Baker-Ericzén develops and evaluates services geared to help autistic young adults build the skills needed to enter careers and higher education and — ultimately — lead fulfilling lives on their own terms. Curricula include lessons on cognitive executive functioning, social and communication skills, emotional regulation and self-determination.
“It's the set of soft skills that our population now calls ‘adulting,’” she said.
Her newest project is an NIMH-funded multi-site study being done in collaboration with Portland State University and Vanderbilt University. Baker-Ericzén and her team plan to enroll 800 autistic adults as participants in the study, which will develop a set of autistic-informed measurement tools to use in community services designed to address mental and medical health, social support, quality of life, employment satisfaction and more.
Baker-Ericzén notes that these measures were developed or adapted with input from autistic adults and their families, service providers and researchers.
In the Schools
SDSU’s Department of Special Education is home to Project EXPRESS, a federally-funded collaboration with the University of North Carolina (UNC)-Chapel Hill. Hall, Bonnie Kraemer and Kelsey Dickson, are part of the five-year study to compare the efficacy of two programs — one focused on executive function and the other on social skills — on autistic middle school students in San Diego County and central North Carolina.
But Project EXPRESS is taking it a step further, performing an additional study to learn what factors — such as teacher quality, levels of school support and staff attrition — might help or hinder successful implementation.
“These are all the supplementary factors that are often not asked,” Hall explains. “Typically, published studies are about ‘What did you do? What did the research say is needed? What were the outcomes? But you end up missing some of the key ingredients.”
SDSU’s partnership with UNC began in 2014 when Samuel L. Odom, a senior research scientist at the UNC Frank Porter Graham Child Development Institute, was seeking a West Coast partner for a project aiming to develop programs for autistic high school students.

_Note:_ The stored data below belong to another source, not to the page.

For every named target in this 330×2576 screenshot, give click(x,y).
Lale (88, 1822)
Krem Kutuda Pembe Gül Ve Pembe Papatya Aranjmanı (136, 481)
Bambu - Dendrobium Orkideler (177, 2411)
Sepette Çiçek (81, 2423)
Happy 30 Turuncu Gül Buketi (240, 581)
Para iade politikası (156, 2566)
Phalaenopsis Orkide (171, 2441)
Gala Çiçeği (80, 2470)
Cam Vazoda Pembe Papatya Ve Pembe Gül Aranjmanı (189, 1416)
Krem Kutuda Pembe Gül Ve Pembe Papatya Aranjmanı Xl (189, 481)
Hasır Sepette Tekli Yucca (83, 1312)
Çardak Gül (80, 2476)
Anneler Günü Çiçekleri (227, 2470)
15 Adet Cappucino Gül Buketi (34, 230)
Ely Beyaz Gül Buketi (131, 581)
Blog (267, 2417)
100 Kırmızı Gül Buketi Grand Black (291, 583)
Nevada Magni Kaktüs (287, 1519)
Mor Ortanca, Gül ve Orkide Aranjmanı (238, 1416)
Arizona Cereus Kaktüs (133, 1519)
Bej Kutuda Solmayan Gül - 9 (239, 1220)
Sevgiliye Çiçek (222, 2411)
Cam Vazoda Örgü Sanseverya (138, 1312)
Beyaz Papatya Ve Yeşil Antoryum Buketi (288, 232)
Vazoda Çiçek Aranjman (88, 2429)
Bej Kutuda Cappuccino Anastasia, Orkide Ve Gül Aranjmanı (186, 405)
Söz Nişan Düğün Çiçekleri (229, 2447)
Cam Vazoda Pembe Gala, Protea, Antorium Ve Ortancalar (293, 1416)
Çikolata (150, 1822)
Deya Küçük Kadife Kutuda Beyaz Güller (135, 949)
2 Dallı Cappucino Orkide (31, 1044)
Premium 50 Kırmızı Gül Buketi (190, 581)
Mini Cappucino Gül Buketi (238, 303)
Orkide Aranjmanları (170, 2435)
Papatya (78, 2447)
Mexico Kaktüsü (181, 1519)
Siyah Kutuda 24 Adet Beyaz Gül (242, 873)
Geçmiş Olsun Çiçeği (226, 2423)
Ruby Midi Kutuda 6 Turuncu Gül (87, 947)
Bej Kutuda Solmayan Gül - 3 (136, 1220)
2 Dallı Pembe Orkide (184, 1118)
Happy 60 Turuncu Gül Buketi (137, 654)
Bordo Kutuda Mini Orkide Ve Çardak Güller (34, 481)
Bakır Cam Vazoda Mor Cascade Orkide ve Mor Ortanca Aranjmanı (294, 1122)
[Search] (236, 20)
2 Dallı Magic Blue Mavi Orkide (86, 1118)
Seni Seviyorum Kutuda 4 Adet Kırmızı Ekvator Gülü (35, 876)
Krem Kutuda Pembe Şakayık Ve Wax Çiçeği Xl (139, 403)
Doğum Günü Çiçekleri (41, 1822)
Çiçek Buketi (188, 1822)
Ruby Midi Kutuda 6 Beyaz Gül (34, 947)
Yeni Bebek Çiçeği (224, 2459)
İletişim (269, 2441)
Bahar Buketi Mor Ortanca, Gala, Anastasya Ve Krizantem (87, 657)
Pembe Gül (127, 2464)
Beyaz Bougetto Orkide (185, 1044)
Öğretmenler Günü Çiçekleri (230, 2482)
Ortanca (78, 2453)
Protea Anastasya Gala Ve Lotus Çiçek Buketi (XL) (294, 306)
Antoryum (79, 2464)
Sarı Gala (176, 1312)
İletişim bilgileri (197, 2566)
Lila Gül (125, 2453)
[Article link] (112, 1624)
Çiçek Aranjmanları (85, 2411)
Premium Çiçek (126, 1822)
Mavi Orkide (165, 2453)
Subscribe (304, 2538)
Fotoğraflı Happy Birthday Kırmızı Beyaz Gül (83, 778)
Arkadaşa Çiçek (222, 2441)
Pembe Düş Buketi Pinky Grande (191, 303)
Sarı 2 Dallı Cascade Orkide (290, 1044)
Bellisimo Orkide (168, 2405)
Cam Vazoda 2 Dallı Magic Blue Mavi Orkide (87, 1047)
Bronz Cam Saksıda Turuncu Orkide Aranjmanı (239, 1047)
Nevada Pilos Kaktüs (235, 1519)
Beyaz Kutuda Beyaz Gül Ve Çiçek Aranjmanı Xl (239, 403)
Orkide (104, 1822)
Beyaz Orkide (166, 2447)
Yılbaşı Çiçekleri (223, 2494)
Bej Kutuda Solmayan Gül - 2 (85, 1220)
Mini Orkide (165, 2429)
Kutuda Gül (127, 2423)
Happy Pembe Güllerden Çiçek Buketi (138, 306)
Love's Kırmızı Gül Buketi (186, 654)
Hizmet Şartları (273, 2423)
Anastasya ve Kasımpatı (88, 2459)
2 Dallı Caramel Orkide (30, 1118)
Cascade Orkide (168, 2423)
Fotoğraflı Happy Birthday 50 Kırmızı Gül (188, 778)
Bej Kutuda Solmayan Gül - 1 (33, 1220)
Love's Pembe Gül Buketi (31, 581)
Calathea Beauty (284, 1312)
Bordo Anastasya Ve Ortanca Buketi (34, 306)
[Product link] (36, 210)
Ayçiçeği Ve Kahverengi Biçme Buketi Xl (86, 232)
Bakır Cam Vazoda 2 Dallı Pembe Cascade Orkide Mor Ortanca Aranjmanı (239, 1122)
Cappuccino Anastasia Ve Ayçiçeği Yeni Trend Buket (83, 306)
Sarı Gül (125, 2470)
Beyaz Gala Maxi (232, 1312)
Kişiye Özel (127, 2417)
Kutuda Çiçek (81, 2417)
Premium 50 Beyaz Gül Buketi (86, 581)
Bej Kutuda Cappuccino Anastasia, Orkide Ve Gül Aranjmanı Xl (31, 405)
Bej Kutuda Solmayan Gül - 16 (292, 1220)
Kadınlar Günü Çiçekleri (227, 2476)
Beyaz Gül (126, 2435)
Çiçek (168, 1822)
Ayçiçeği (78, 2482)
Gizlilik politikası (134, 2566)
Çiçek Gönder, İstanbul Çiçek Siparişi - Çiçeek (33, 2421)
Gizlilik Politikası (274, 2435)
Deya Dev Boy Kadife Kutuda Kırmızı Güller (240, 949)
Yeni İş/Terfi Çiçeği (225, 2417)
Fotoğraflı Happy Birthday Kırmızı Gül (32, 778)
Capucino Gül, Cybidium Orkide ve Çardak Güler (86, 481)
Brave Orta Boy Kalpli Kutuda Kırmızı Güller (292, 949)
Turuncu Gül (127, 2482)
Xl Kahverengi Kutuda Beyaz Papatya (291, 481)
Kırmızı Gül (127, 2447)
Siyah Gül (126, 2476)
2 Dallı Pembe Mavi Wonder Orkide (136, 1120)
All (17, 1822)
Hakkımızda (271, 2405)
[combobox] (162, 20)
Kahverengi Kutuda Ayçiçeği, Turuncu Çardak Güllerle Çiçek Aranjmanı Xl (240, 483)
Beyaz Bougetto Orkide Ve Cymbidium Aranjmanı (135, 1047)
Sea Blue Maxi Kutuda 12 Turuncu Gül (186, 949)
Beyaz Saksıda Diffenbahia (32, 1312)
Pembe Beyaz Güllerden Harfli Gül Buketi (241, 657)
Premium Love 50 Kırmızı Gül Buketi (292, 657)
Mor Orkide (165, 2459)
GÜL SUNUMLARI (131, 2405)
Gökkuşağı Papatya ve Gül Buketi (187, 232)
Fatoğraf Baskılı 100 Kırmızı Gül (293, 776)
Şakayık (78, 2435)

“I had worked with SDSU colleagues on other projects and was familiar with their skills as researchers and their strong relationships with the local schools,” Odom said. “Their participation greatly strengthened the project.”
Services for Toddlers
Since 2013, eight researchers with backgrounds in autism services have joined the College of Education from the Child and Adolescent Services Research Center (CASRC) — a multi-institutional consortium of leading California research institutions. The group includes Sarah Rieth, an expert in early autism intervention for young children.
What prompted her and her CASRC colleagues to make SDSU a home base?
“I think a lot of it is San Diego State's emphasis on applied research that truly impacts the community and is about the community,” said Rieth.
Rieth is currently studying the efficacy of Project ImPACT, a parent-coaching intervention for toddlers at risk for autism. In partnership with San Diego area providers, she compares how children respond to existing services to how they respond when their family receives Project ImPACT. In the process, she trains the interventionist to use Project ImPACT with families.
“The main activities in my research right now are connecting with agencies that are delivering services to families in the community,” Rieth said. “My focus is on ensuring these interventionists are effective when they work with families.
“This is not ivory tower research,” she adds. “It’s about actually impacting the world around us.”